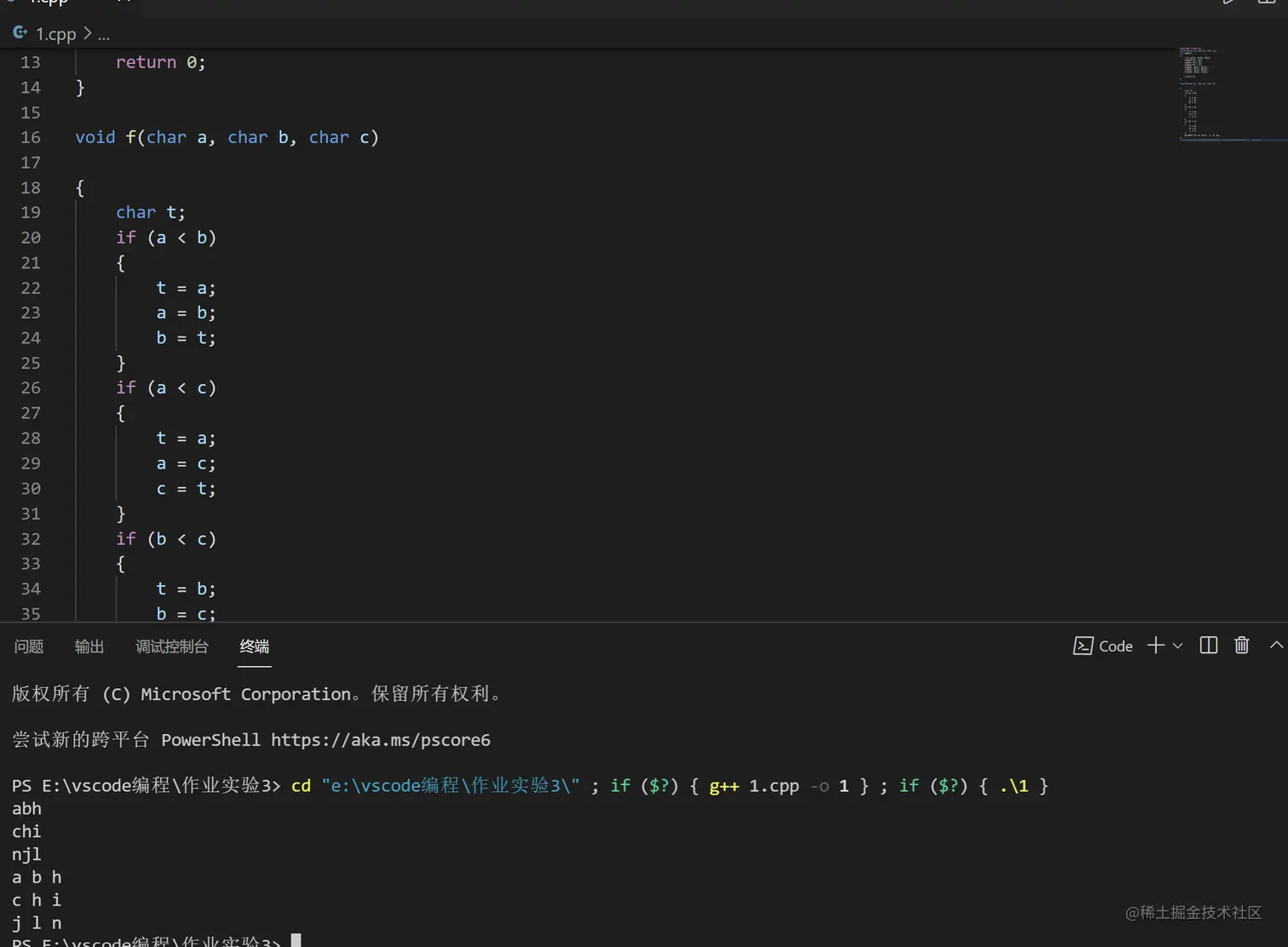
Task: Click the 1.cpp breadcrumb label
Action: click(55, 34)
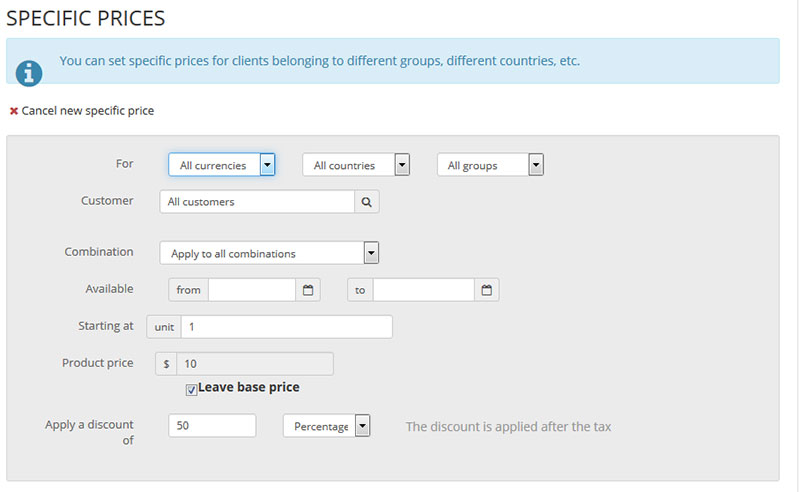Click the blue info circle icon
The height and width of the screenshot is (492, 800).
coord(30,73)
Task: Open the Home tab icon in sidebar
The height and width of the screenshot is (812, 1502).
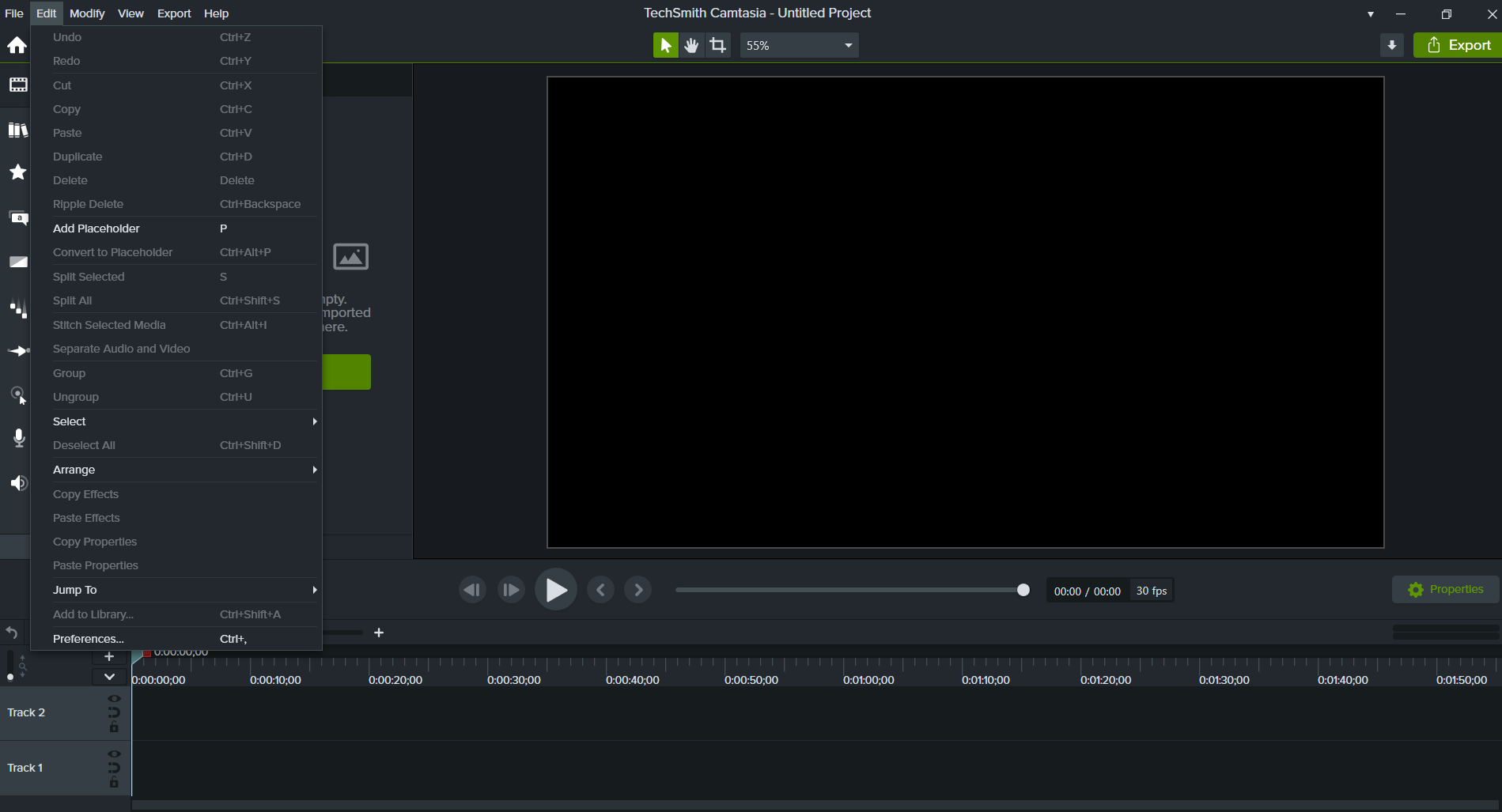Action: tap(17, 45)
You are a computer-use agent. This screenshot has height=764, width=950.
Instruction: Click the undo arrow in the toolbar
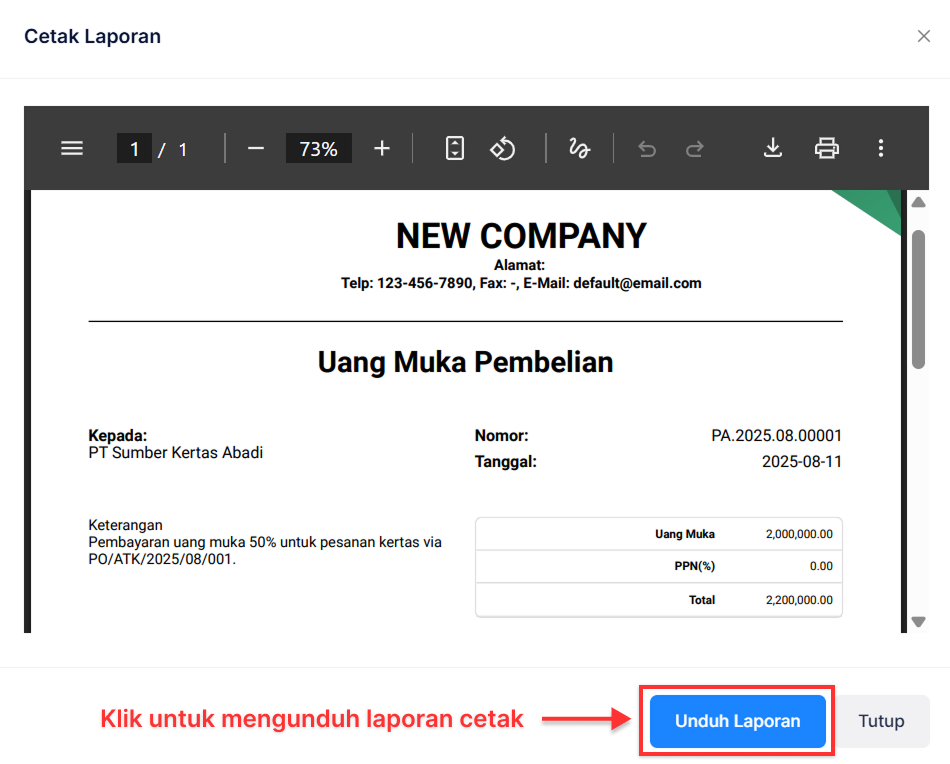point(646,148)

-=-=-=-=-

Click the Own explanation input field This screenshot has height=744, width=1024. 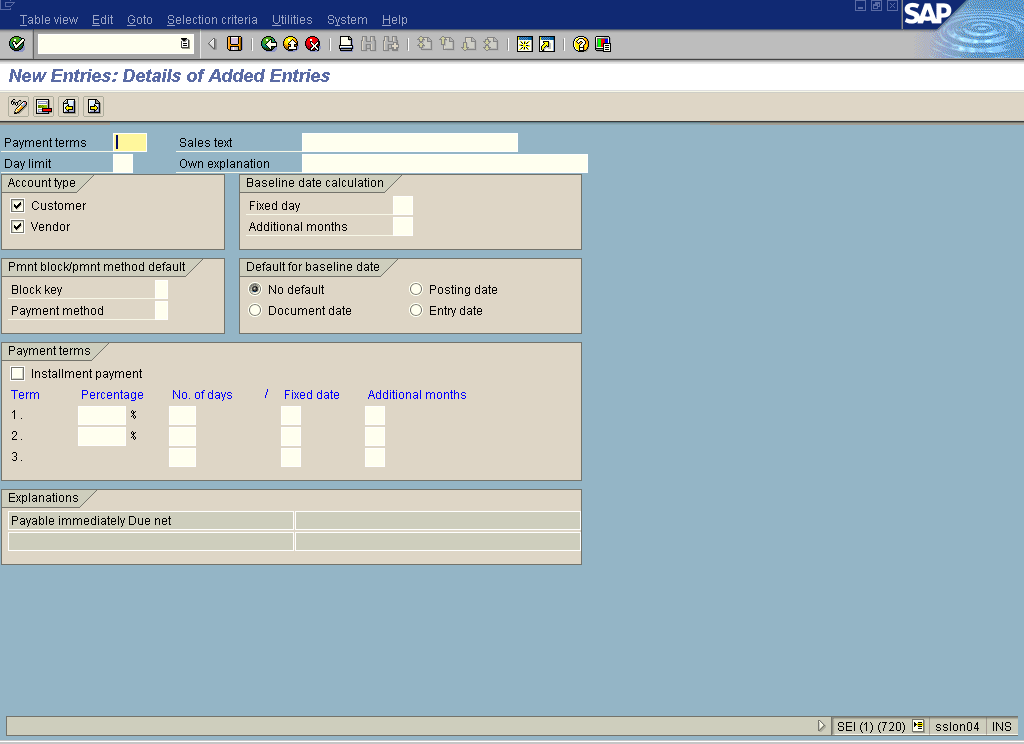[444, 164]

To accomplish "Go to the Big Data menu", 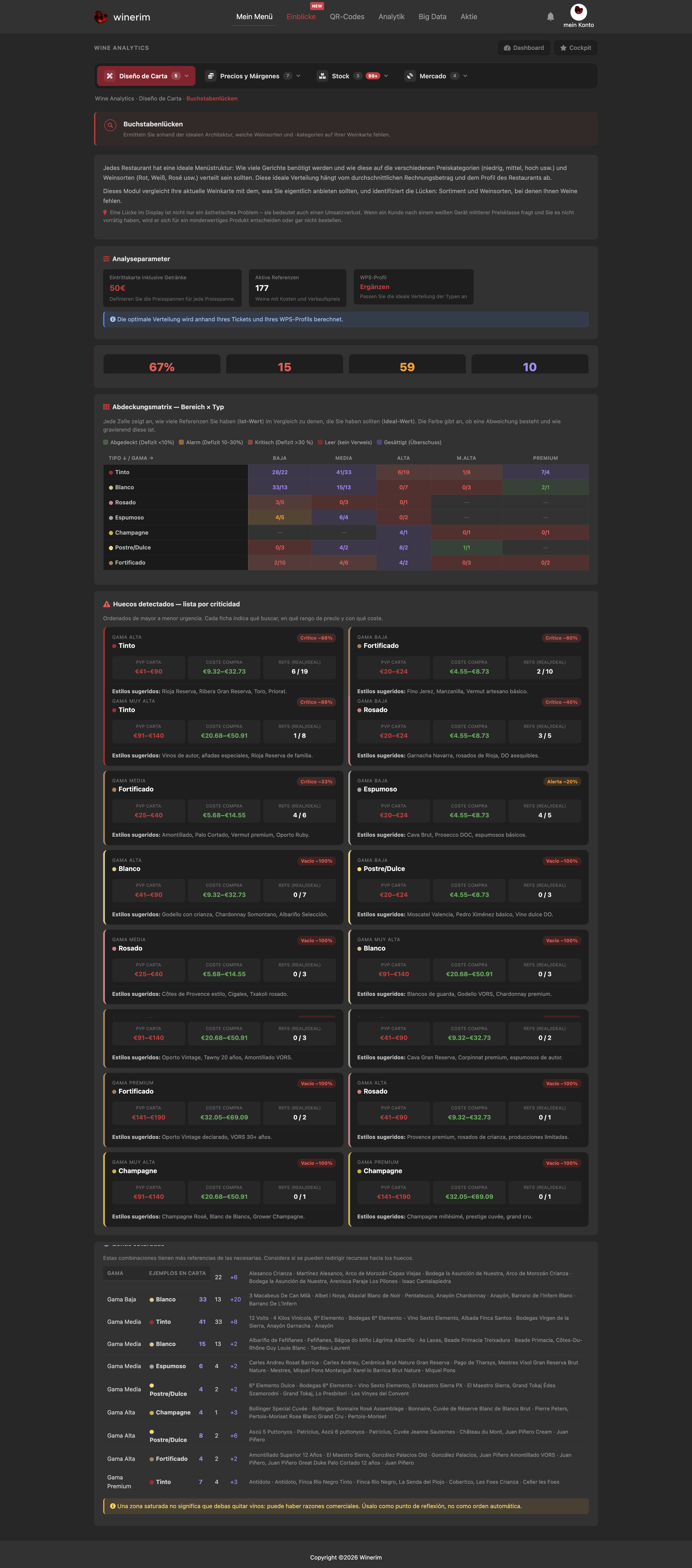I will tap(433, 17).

-=-=-=-=-

* [What the task requires] Repeat exactly, and only, the entries from the line with "Task: Open the Home tab icon in sidebar" through the line with "You are a computer-use". Pictures are skipped.

* [Reply to the exercise]
Task: Open the Home tab icon in sidebar
The height and width of the screenshot is (812, 1502).
Action: tap(17, 45)
You are a computer-use agent. This screenshot has height=764, width=950.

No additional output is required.